TRY IT. Write out the data below in full, please. Keep every character as given.

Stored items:

──────

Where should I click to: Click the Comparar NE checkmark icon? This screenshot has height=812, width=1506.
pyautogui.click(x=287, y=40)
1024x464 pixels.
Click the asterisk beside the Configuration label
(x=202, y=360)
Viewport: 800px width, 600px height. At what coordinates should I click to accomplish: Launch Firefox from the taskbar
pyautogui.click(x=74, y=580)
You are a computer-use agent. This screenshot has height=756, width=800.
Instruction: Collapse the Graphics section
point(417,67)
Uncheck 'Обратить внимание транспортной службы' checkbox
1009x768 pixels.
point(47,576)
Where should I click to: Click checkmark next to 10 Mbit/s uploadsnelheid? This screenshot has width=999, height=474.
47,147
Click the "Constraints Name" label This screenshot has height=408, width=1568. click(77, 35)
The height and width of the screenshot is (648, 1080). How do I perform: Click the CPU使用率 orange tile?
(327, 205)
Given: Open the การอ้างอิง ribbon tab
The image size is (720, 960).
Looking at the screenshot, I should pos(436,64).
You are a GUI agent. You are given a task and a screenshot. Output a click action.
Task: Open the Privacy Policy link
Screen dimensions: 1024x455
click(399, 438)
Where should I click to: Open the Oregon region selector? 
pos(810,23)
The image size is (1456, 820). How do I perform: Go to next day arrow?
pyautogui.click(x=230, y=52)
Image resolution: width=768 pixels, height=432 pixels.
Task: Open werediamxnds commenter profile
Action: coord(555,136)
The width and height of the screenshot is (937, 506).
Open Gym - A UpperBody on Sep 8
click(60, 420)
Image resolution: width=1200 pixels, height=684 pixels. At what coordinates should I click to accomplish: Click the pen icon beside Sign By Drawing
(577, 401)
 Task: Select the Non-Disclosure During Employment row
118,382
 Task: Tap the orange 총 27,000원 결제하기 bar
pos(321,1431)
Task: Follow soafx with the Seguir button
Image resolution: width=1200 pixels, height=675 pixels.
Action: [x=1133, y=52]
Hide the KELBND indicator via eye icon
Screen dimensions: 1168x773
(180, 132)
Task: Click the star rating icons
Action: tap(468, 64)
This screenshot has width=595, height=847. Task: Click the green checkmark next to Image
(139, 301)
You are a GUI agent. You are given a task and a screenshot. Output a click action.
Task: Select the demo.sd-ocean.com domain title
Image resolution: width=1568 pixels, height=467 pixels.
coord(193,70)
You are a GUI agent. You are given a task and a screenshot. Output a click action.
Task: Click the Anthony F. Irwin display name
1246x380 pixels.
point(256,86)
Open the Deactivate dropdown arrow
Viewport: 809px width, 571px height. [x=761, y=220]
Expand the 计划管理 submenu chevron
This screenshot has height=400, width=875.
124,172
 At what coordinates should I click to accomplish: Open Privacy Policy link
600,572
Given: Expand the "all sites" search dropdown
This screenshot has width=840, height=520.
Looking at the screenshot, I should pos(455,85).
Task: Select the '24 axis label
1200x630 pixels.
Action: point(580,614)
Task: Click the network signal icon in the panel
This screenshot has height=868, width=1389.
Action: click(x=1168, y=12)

──────

ANSWER TO THIS TASK.
Where should I click to: Click the Comparar NE checkmark icon? This screenshot has height=812, width=1506.
pyautogui.click(x=287, y=40)
1024x464 pixels.
Click the asterisk beside the Configuration label
(x=202, y=360)
Viewport: 800px width, 600px height. At what coordinates should I click to accomplish: Launch Firefox from the taskbar
pyautogui.click(x=74, y=580)
You are a computer-use agent. This screenshot has height=756, width=800.
Instruction: Collapse the Graphics section
point(417,67)
Uncheck 'Обратить внимание транспортной службы' checkbox
1009x768 pixels.
point(47,576)
Where should I click to: Click checkmark next to 10 Mbit/s uploadsnelheid? This screenshot has width=999, height=474.
47,147
Click the "Constraints Name" label This screenshot has height=408, width=1568. click(77, 35)
The height and width of the screenshot is (648, 1080). How do I perform: Click the CPU使用率 orange tile?
(327, 205)
Given: Open the การอ้างอิง ribbon tab
The image size is (720, 960).
Looking at the screenshot, I should pos(436,64).
You are a GUI agent. You are given a task and a screenshot. Output a click action.
Task: Open the Privacy Policy link
Screen dimensions: 1024x455
click(399, 438)
Where should I click to: Open the Oregon region selector? 
pos(810,23)
The image size is (1456, 820). How do I perform: Go to next day arrow?
pyautogui.click(x=230, y=52)
Image resolution: width=768 pixels, height=432 pixels.
Task: Open werediamxnds commenter profile
Action: coord(555,136)
The width and height of the screenshot is (937, 506).
Open Gym - A UpperBody on Sep 8
click(60, 420)
Image resolution: width=1200 pixels, height=684 pixels. At what coordinates should I click to accomplish: Click the pen icon beside Sign By Drawing
(577, 401)
 Task: Select the Non-Disclosure During Employment row
118,382
 Task: Tap the orange 총 27,000원 결제하기 bar
pos(321,1431)
Task: Follow soafx with the Seguir button
Image resolution: width=1200 pixels, height=675 pixels.
Action: [x=1133, y=52]
Hide the KELBND indicator via eye icon
Screen dimensions: 1168x773
(180, 132)
Task: Click the star rating icons
Action: tap(468, 64)
This screenshot has width=595, height=847. Task: Click the green checkmark next to Image
(139, 301)
You are a GUI agent. You are given a task and a screenshot. Output a click action.
Task: Select the demo.sd-ocean.com domain title
Image resolution: width=1568 pixels, height=467 pixels.
coord(193,70)
You are a GUI agent. You are given a task and a screenshot. Output a click action.
Task: Click the Anthony F. Irwin display name
1246x380 pixels.
point(256,86)
Open the Deactivate dropdown arrow
Viewport: 809px width, 571px height. [x=761, y=220]
Expand the 计划管理 submenu chevron
This screenshot has height=400, width=875.
124,172
 At what coordinates should I click to accomplish: Open Privacy Policy link
600,572
Given: Expand the "all sites" search dropdown
This screenshot has width=840, height=520.
Looking at the screenshot, I should pos(455,85).
Task: Select the '24 axis label
1200x630 pixels.
Action: point(580,614)
Task: Click the network signal icon in the panel
This screenshot has height=868, width=1389.
Action: click(x=1168, y=12)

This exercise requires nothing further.